### [Exercise brief]
Please restate each entry exactly, without skipping any.

■ ■ ■ ■ ■

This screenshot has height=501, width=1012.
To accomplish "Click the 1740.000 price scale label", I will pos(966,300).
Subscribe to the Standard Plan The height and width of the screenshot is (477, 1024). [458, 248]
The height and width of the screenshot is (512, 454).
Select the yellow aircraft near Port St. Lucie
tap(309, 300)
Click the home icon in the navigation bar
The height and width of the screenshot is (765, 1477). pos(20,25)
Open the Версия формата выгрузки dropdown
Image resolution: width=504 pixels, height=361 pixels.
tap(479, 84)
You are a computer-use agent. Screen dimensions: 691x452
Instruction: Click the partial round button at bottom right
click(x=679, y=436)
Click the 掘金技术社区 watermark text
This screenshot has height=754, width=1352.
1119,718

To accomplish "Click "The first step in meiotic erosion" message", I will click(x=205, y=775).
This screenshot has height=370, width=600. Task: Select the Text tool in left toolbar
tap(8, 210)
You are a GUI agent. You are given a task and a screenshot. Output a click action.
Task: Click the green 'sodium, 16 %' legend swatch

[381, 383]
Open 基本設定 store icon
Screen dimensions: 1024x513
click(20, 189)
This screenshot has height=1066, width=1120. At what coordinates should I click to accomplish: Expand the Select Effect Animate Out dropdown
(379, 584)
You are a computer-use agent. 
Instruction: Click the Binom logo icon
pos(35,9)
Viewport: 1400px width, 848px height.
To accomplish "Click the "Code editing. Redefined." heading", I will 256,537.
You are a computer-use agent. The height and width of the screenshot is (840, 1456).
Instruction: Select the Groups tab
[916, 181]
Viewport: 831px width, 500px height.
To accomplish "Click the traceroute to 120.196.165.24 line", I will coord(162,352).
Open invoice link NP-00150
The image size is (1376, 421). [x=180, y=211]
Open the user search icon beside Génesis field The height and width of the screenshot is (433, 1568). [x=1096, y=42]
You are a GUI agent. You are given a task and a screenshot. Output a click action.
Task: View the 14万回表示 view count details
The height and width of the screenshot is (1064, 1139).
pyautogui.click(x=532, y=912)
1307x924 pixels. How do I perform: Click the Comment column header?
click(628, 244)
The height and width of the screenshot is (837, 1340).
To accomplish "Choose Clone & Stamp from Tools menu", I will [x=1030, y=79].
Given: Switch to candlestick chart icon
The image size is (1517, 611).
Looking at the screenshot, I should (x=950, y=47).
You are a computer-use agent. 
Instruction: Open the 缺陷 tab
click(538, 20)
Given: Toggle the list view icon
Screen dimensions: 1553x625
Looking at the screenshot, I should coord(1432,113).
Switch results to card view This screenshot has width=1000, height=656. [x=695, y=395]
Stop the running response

■ ■ ■ ■ ■

### [Result below]
This screenshot has height=501, width=1012.
To accomplish "Click the 1740.000 price scale label", I will pos(966,300).
Subscribe to the Standard Plan The height and width of the screenshot is (477, 1024). [458, 248]
The height and width of the screenshot is (512, 454).
Select the yellow aircraft near Port St. Lucie
tap(309, 300)
Click the home icon in the navigation bar
The height and width of the screenshot is (765, 1477). pos(20,25)
Open the Версия формата выгрузки dropdown
Image resolution: width=504 pixels, height=361 pixels.
tap(479, 84)
You are a computer-use agent. Screen dimensions: 691x452
Instruction: Click the partial round button at bottom right
click(x=679, y=436)
Click the 掘金技术社区 watermark text
This screenshot has height=754, width=1352.
1119,718

To accomplish "Click "The first step in meiotic erosion" message", I will click(x=205, y=775).
This screenshot has height=370, width=600. Task: Select the Text tool in left toolbar
tap(8, 210)
You are a GUI agent. You are given a task and a screenshot. Output a click action.
Task: Click the green 'sodium, 16 %' legend swatch

[381, 383]
Open 基本設定 store icon
Screen dimensions: 1024x513
click(20, 189)
This screenshot has height=1066, width=1120. At what coordinates should I click to accomplish: Expand the Select Effect Animate Out dropdown
(379, 584)
You are a computer-use agent. 
Instruction: Click the Binom logo icon
pos(35,9)
Viewport: 1400px width, 848px height.
To accomplish "Click the "Code editing. Redefined." heading", I will 256,537.
You are a computer-use agent. The height and width of the screenshot is (840, 1456).
Instruction: Select the Groups tab
[916, 181]
Viewport: 831px width, 500px height.
To accomplish "Click the traceroute to 120.196.165.24 line", I will coord(162,352).
Open invoice link NP-00150
The image size is (1376, 421). [x=180, y=211]
Open the user search icon beside Génesis field The height and width of the screenshot is (433, 1568). [x=1096, y=42]
You are a GUI agent. You are given a task and a screenshot. Output a click action.
Task: View the 14万回表示 view count details
The height and width of the screenshot is (1064, 1139).
pyautogui.click(x=532, y=912)
1307x924 pixels. How do I perform: Click the Comment column header?
click(628, 244)
The height and width of the screenshot is (837, 1340).
To accomplish "Choose Clone & Stamp from Tools menu", I will [x=1030, y=79].
Given: Switch to candlestick chart icon
The image size is (1517, 611).
Looking at the screenshot, I should (x=950, y=47).
You are a computer-use agent. 
Instruction: Open the 缺陷 tab
click(538, 20)
Given: Toggle the list view icon
Screen dimensions: 1553x625
Looking at the screenshot, I should coord(1432,113).
Switch results to card view This screenshot has width=1000, height=656. [x=695, y=395]
Stop the running response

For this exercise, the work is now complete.